- [The problem] Set down, exactly and with nothing added, the lines running from the one that holds "1366x768 pixels." to the final line of the records. Pictures stay out of the copy.

[Stored entries]

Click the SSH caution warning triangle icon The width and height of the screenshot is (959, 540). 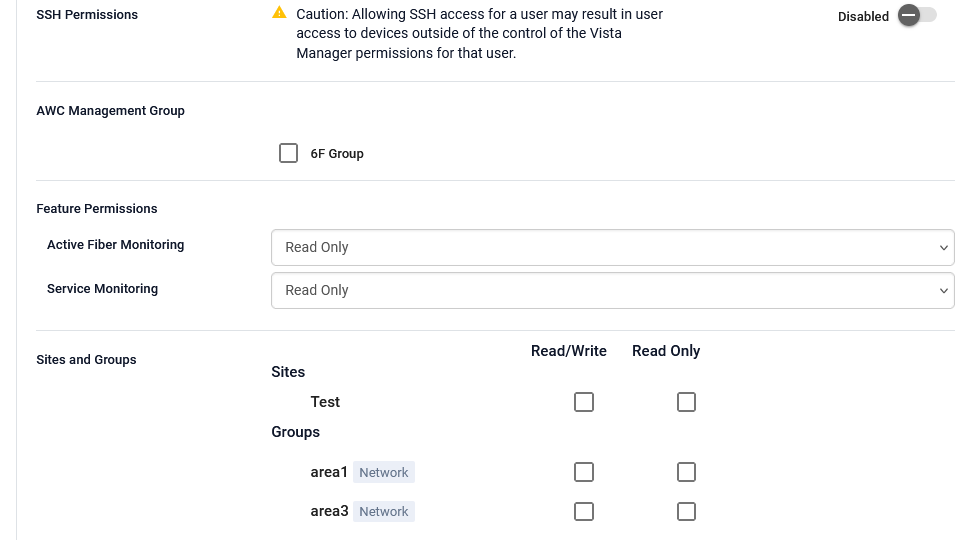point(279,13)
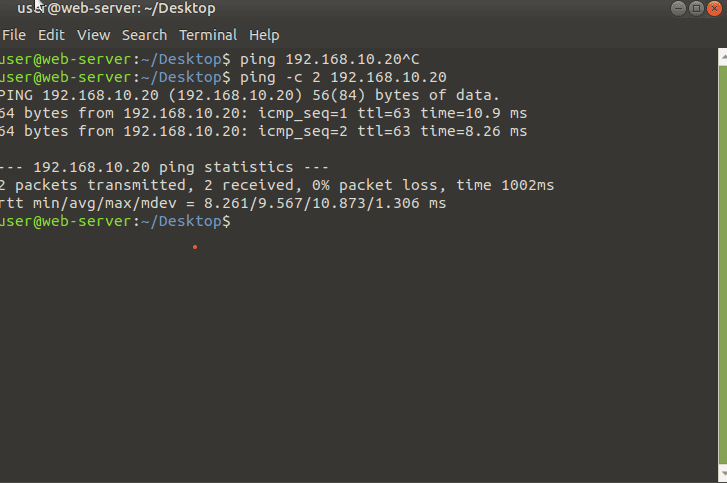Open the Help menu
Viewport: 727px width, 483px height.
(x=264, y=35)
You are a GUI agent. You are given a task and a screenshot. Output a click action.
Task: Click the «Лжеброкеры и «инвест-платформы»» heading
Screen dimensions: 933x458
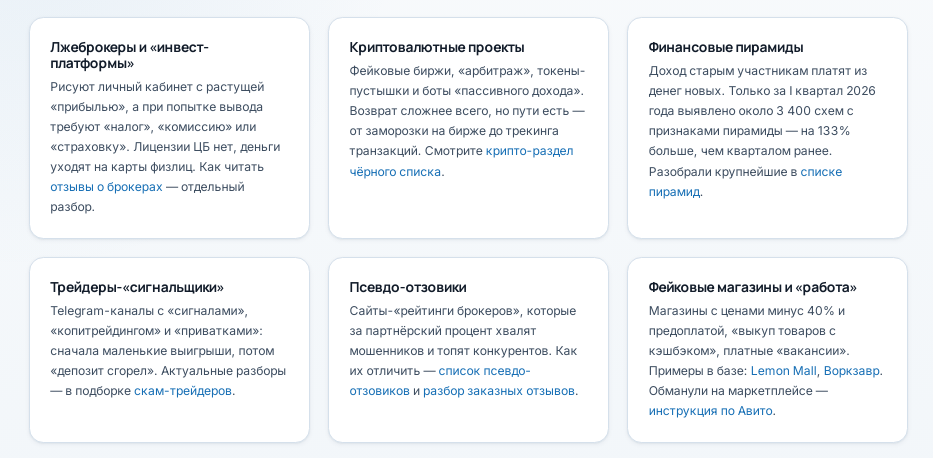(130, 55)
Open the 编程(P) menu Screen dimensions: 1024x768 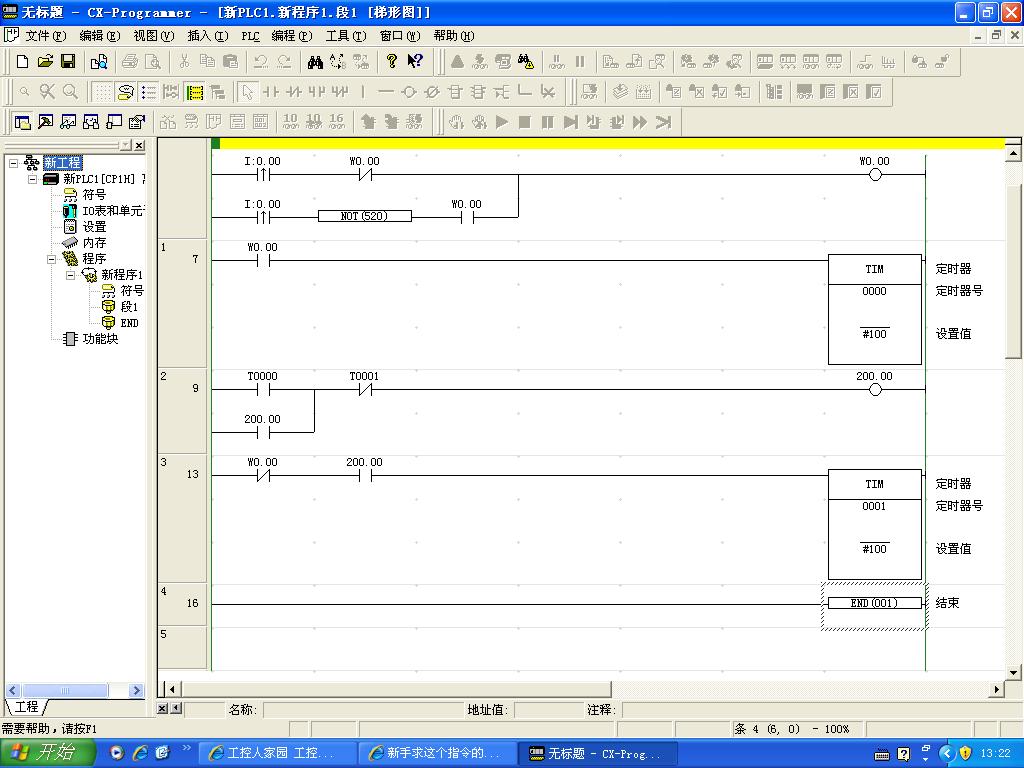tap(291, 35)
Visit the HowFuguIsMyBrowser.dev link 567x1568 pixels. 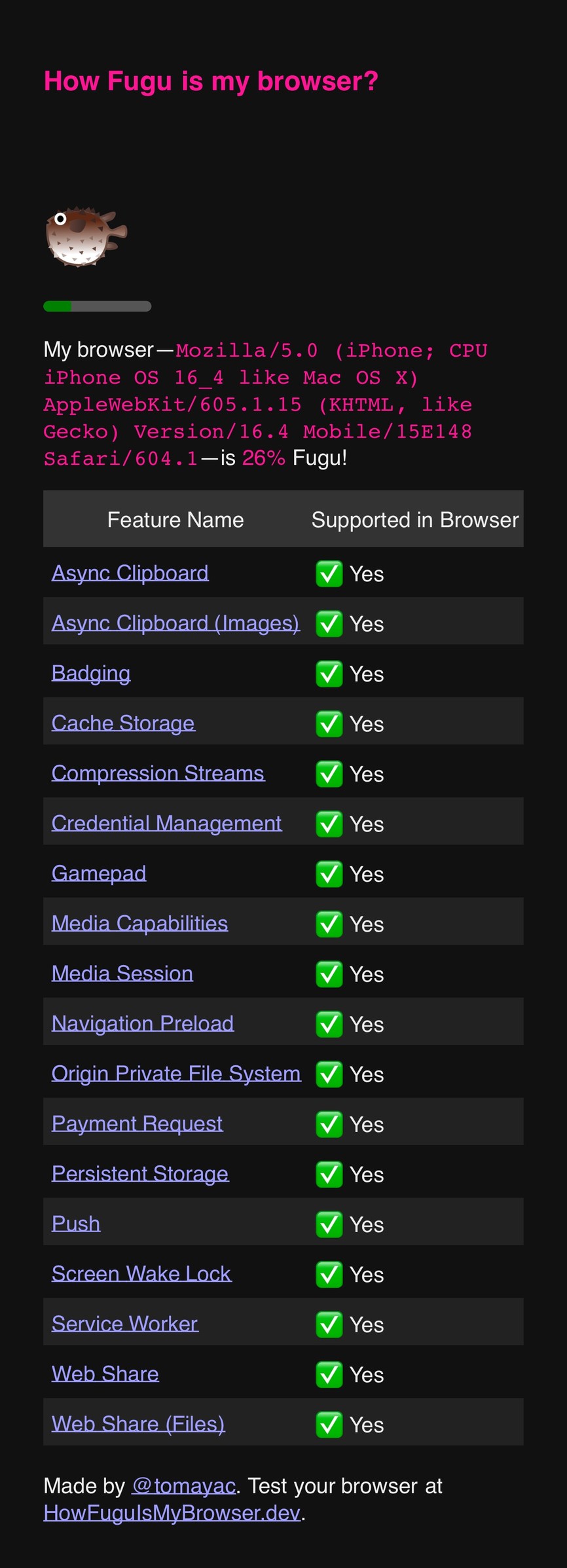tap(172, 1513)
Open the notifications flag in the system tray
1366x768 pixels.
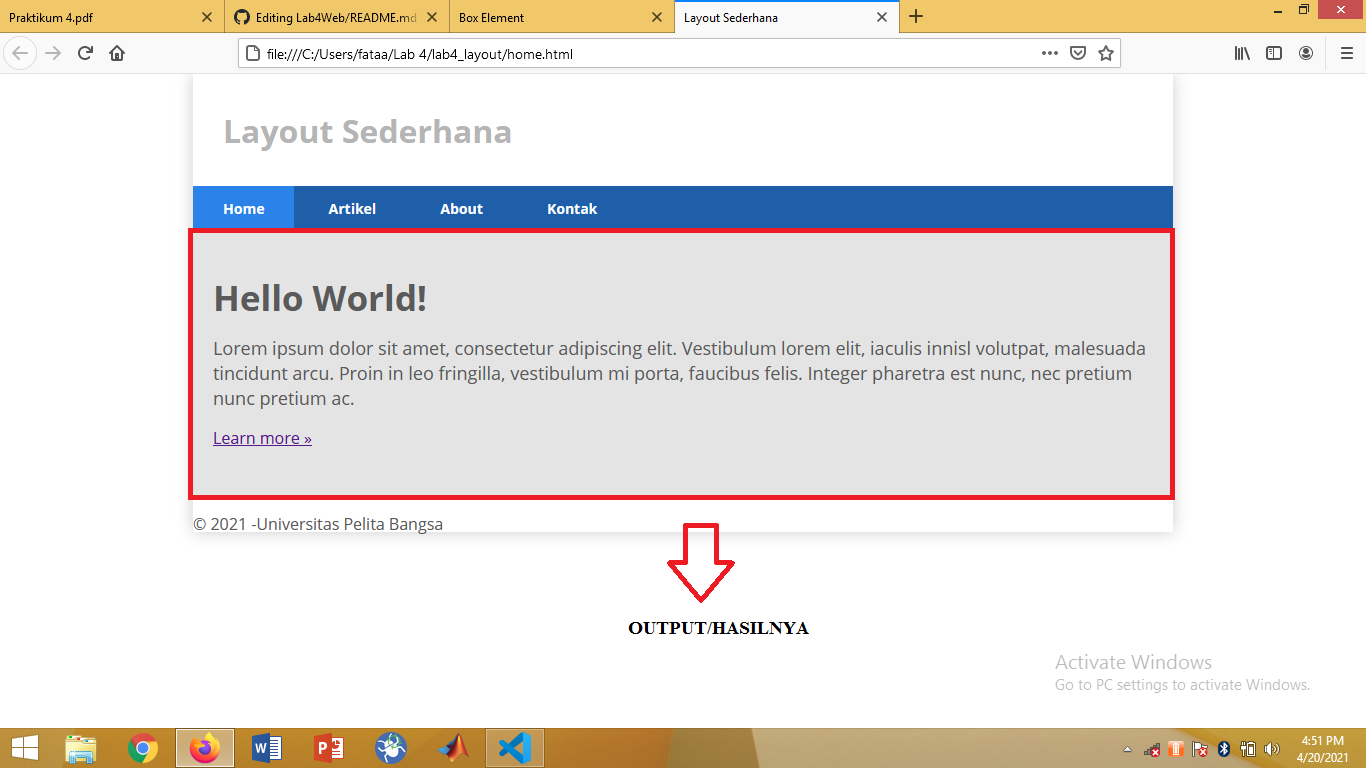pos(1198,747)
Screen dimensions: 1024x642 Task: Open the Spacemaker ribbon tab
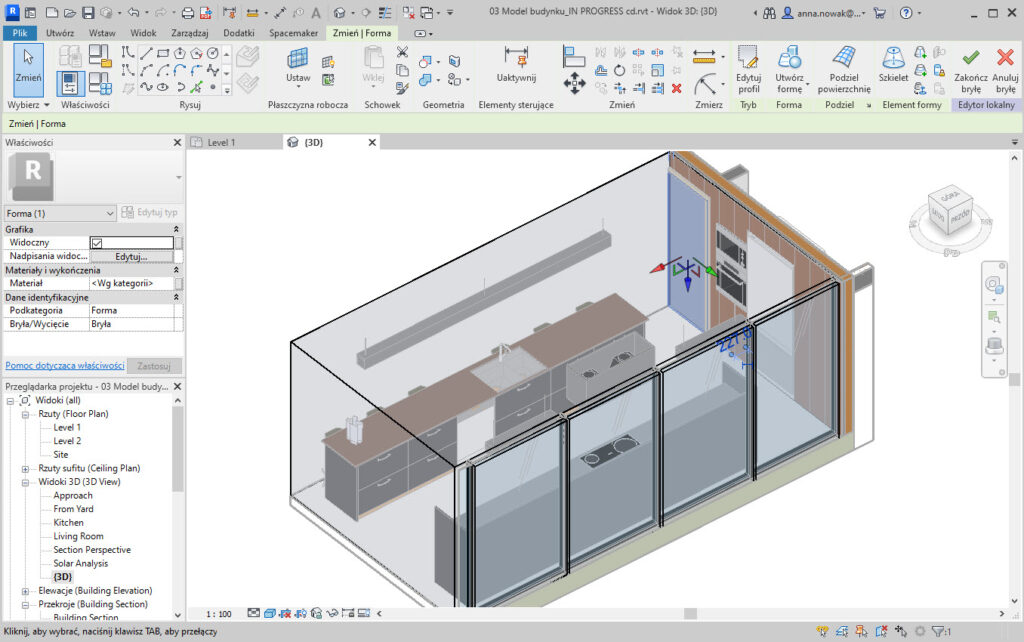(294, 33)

- [Result below]
1366x768 pixels.
pos(1198,747)
Screen dimensions: 1024x642 Task: Open the Spacemaker ribbon tab
(294, 33)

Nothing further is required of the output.